The extract from the screenshot above looks like a table with three columns (line number, execution count, source code), but it is not a real HTML <table> — it is done with div elements and styling. Something like this:

<div>
  <div class="columns">
    <div class="column">
      line number
    </div>
    <div class="column color-coding-executed">
      execution count
    </div>
    <div class="column color-coding-executed">
      <pre>source code</pre>
    </div>
  </div>
  <!-- repeat the above for each source line -->
</div>

Eitan showed me how to use ARIA tags to actually expose those divs as something that can be navigated as a table:

Add role="table" aria-label="Coverage report" to the main <div>. This tells web browsers to go into whatever interaction model they use for navigating tables via accessible interfaces. It also gives a label to the table, so that it is easy to find by assistive tools; for example, a screen reader may let you easily navigate to the next table in a document, and you'd like to know what the table is about.
Add role="row" to each row's div.
Add role="cell" to an individual cell's div.
Add an aria-label to cells with the execution count: while the sighted version shows nothing (non-executable lines), or just a red background (lines not executed), or a number with a green background, the screen reader version cannot depend on color coding alone. That aria-label will say "no coverage", or "0", or the actual execution count, respectively.
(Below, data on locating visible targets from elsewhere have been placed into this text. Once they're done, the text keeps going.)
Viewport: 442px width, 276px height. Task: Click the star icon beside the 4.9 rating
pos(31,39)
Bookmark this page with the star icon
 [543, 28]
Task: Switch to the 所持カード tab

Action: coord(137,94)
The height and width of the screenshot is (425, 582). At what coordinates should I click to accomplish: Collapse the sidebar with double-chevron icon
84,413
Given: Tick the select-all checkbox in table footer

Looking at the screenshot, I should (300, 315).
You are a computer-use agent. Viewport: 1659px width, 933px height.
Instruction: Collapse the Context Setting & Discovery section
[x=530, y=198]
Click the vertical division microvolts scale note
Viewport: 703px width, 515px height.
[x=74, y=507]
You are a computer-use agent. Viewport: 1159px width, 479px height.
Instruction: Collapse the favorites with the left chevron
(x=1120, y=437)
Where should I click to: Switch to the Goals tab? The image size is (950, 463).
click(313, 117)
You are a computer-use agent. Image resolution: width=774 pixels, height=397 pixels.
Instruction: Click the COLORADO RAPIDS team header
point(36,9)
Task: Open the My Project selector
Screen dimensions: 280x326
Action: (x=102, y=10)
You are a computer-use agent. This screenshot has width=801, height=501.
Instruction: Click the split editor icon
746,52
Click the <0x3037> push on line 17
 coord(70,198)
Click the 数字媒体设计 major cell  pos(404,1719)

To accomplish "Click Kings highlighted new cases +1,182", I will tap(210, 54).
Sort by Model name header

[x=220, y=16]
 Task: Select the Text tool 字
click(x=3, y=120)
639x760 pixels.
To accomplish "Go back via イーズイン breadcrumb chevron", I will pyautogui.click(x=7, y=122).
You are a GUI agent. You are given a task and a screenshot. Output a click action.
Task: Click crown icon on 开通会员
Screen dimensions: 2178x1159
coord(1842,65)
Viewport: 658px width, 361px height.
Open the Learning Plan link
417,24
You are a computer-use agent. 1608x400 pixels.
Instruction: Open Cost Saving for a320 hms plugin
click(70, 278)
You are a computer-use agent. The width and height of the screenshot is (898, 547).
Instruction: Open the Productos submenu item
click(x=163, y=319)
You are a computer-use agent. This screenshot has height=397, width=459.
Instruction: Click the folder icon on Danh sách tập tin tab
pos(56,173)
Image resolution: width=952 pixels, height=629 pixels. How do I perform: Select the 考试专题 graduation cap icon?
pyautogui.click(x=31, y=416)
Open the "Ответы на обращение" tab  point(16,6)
Time will tell whether this makes reports easier to peruse. I was mainly worried about being able to scan down the source quickly to find lines that were not executed. By using a screen reader's commands for tabular navigation, one can move down in the second column until you reach a "zero". Maybe there is a faster way? Advice is appreciated!

Grcov now includes that patch, yay!

Next steps

I am starting to sanitize the XML interfaces in at-spi2-core, at least in terms of how they are used in the build. Expect an update soon!